§ EXERCISE DETAILS
Would you transcribe exactly the lines from the one containing "Select the comet C/2024 E1 marker dot" to the last line of the data below, both ends included, but none of the pictures?

§ LISTED RECORDS
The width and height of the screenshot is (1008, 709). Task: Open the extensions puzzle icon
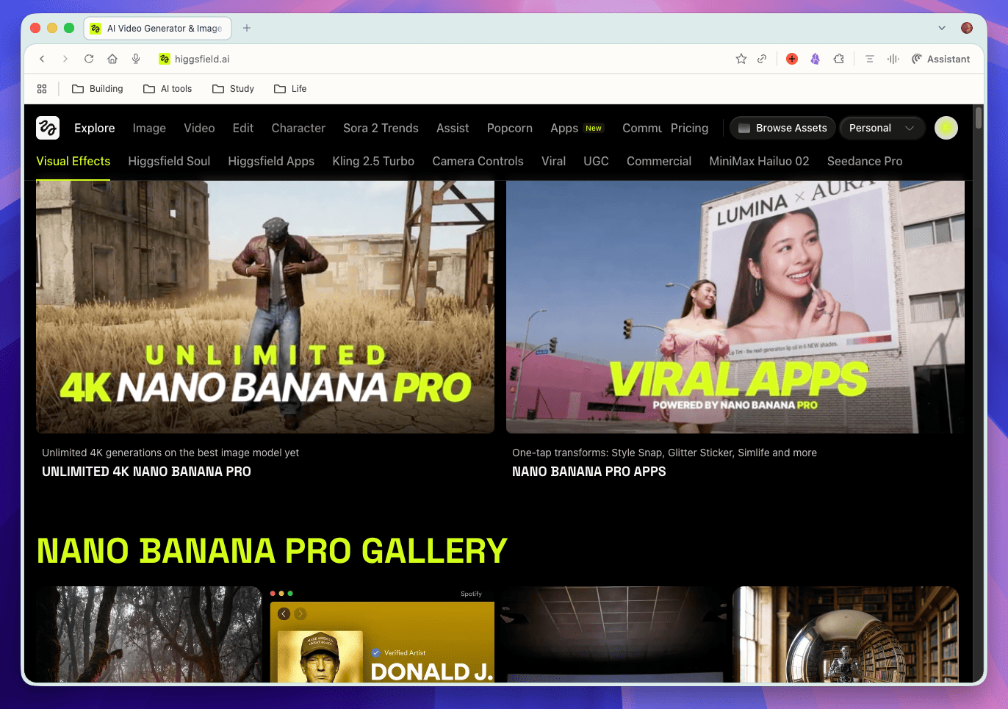coord(838,59)
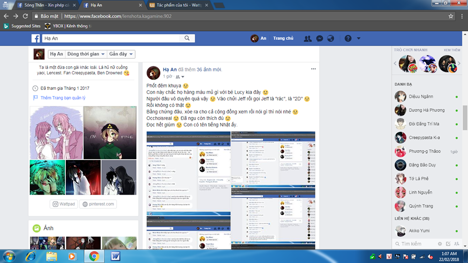Open the Messenger icon in top bar
This screenshot has width=468, height=263.
point(319,39)
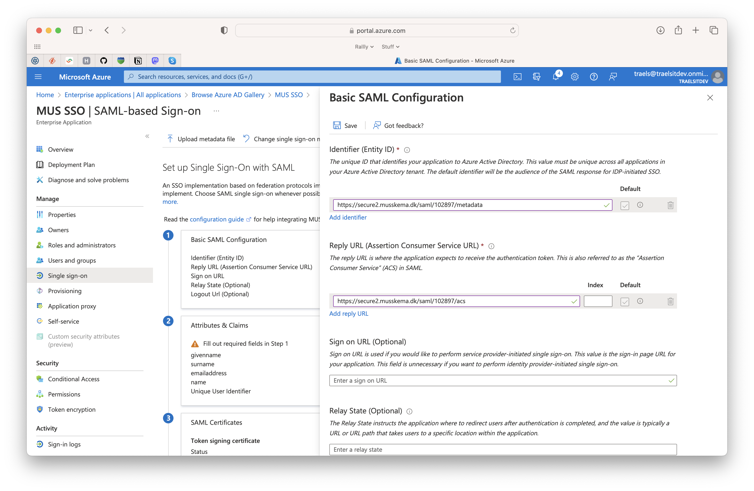The height and width of the screenshot is (491, 754).
Task: Expand the Stuff bookmarks dropdown
Action: pyautogui.click(x=390, y=47)
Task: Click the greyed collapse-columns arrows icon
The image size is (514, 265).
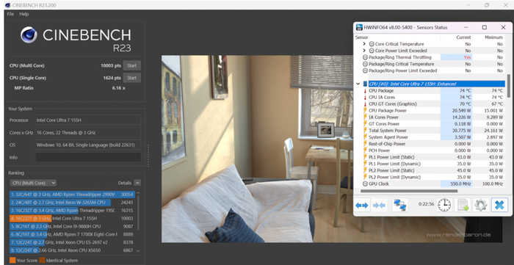Action: [x=379, y=205]
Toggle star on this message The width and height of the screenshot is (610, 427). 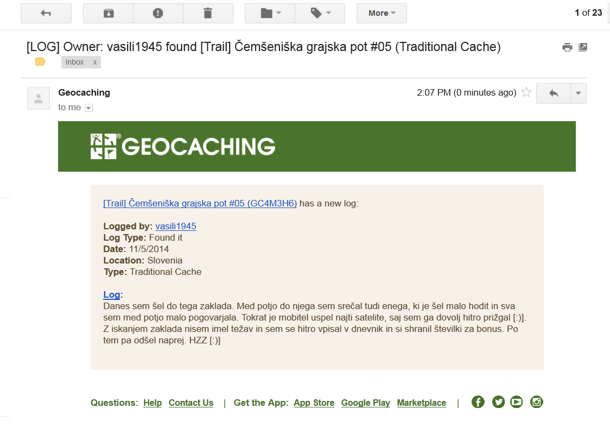526,92
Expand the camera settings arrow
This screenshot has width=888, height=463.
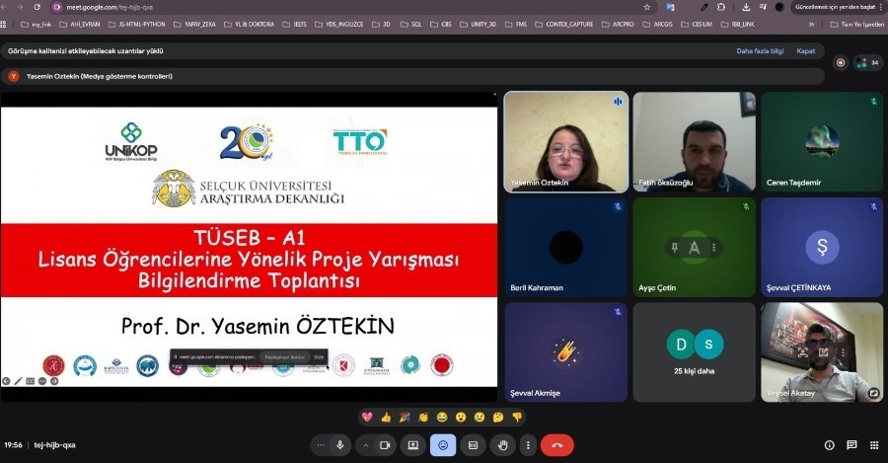367,445
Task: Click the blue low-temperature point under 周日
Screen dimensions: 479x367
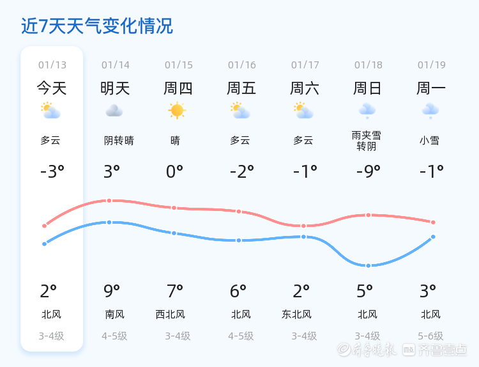Action: (x=369, y=265)
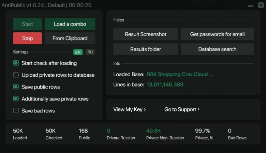Viewport: 266px width, 153px height.
Task: Click the green Start button
Action: (28, 24)
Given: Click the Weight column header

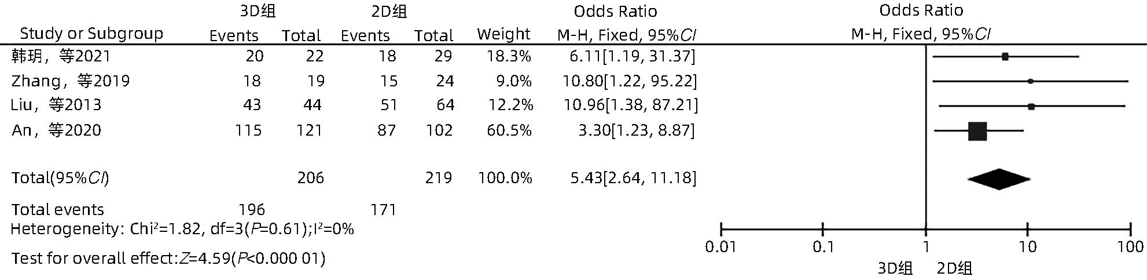Looking at the screenshot, I should [503, 34].
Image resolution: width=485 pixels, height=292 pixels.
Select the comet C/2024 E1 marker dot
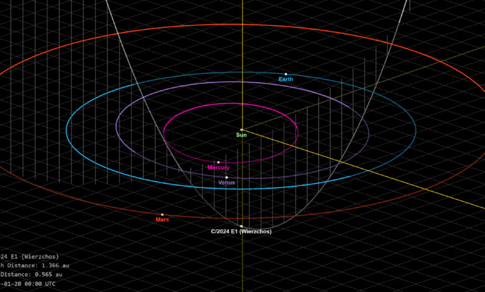[x=241, y=226]
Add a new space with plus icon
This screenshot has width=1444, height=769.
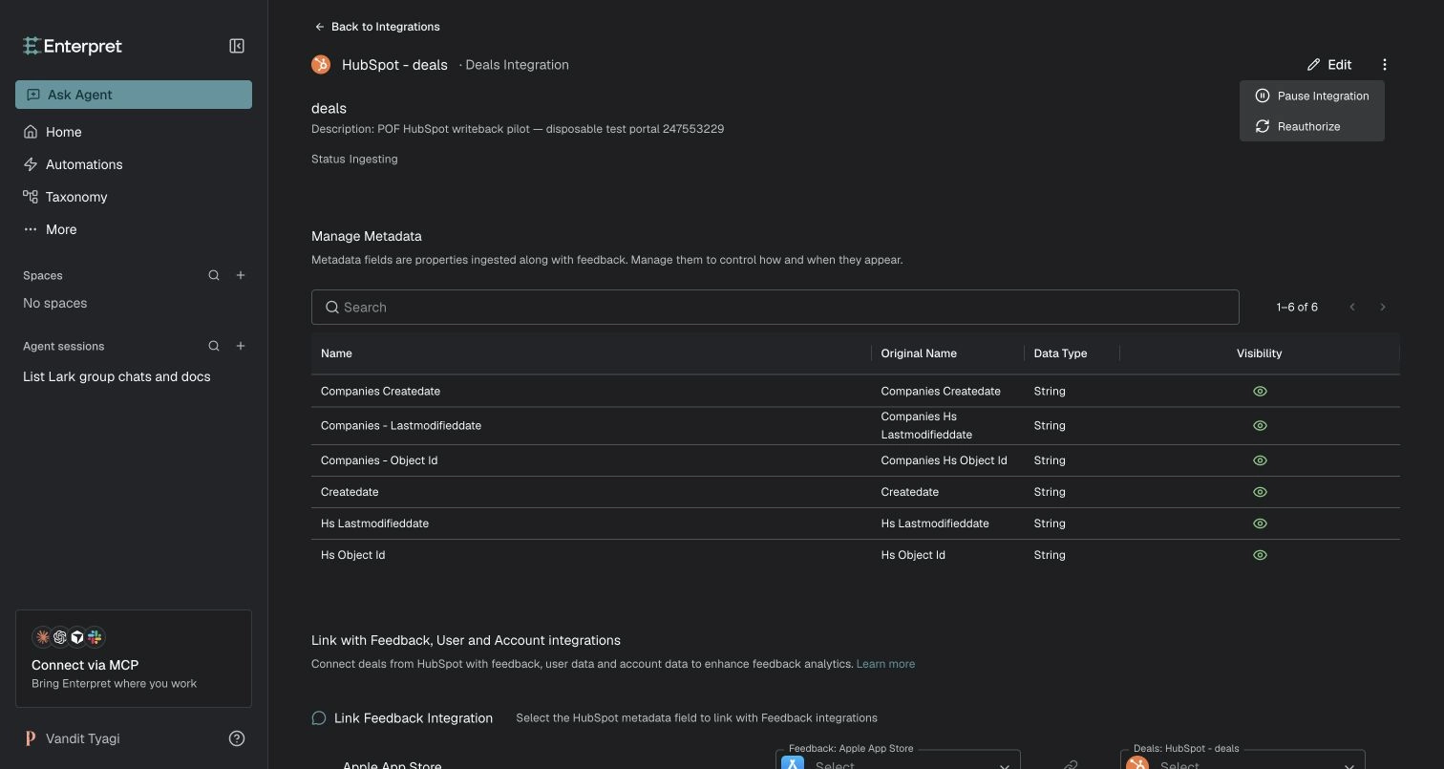pyautogui.click(x=241, y=275)
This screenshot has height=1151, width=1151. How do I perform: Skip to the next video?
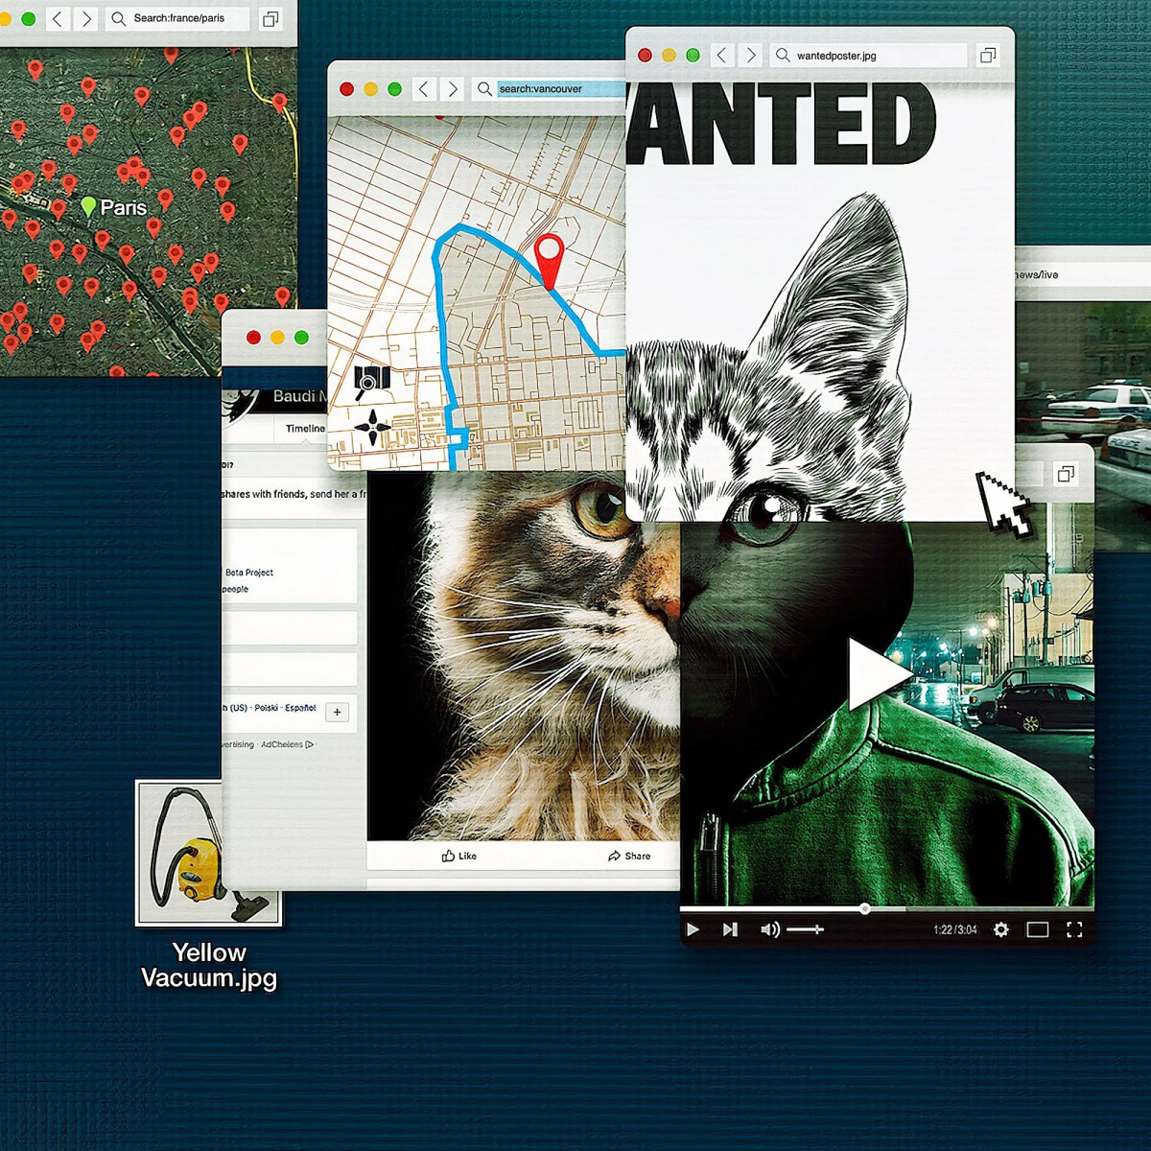pos(729,928)
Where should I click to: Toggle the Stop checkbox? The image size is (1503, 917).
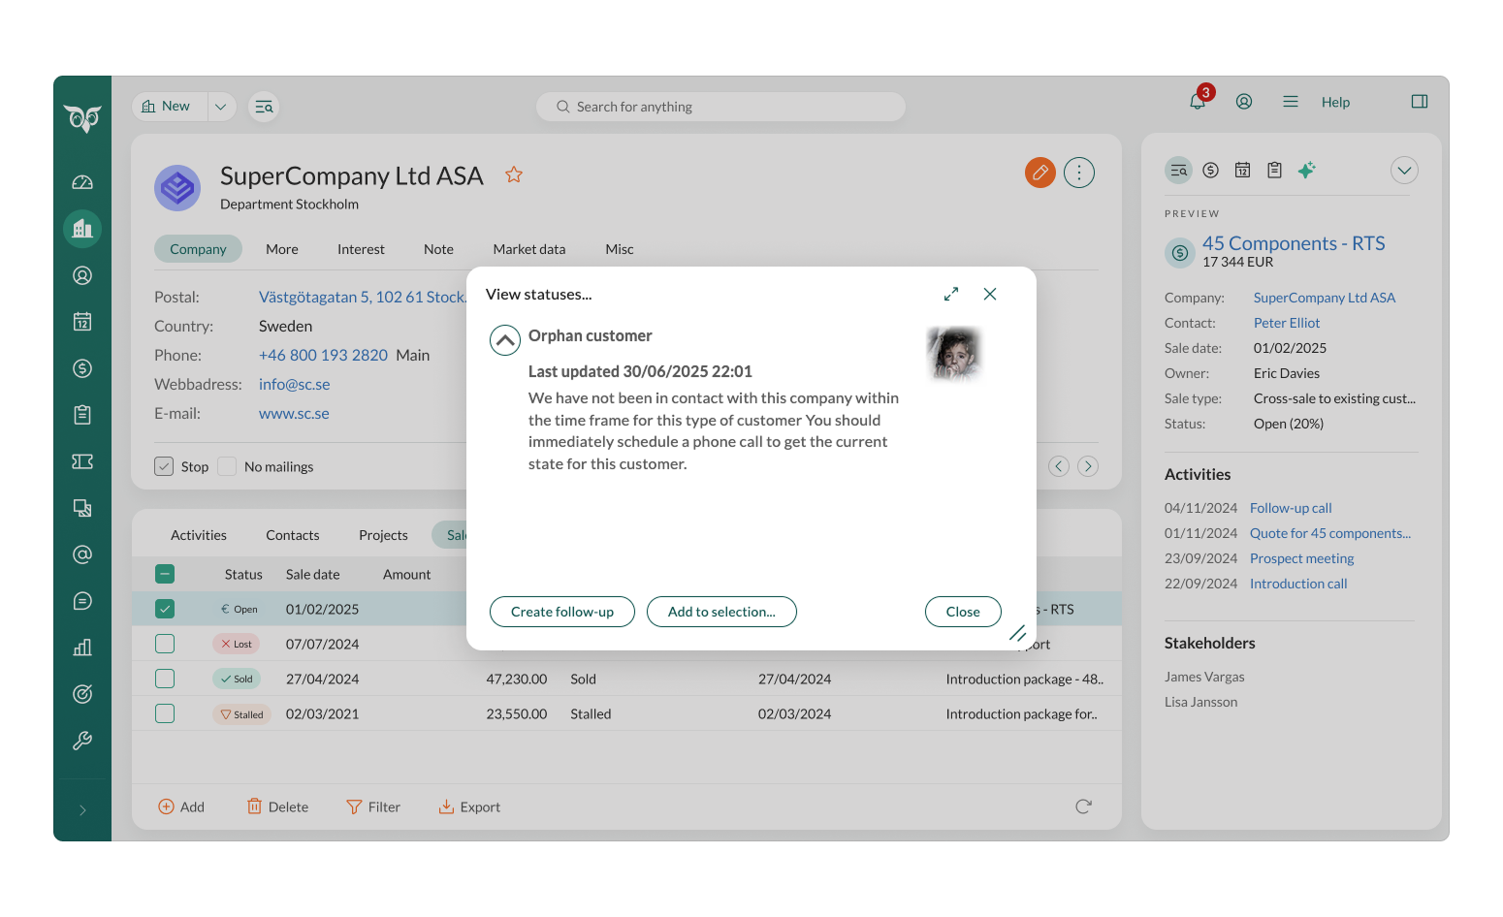(x=164, y=466)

§ EXPECTED ANSWER
Select the comet C/2024 E1 marker dot
[x=241, y=226]
Add a new space with plus icon
This screenshot has width=1444, height=769.
pyautogui.click(x=241, y=275)
This screenshot has height=1151, width=1151. How do I perform: Skip to the next video?
pos(729,928)
Where should I click to: Toggle the Stop checkbox? The image size is (1503, 917).
(x=164, y=466)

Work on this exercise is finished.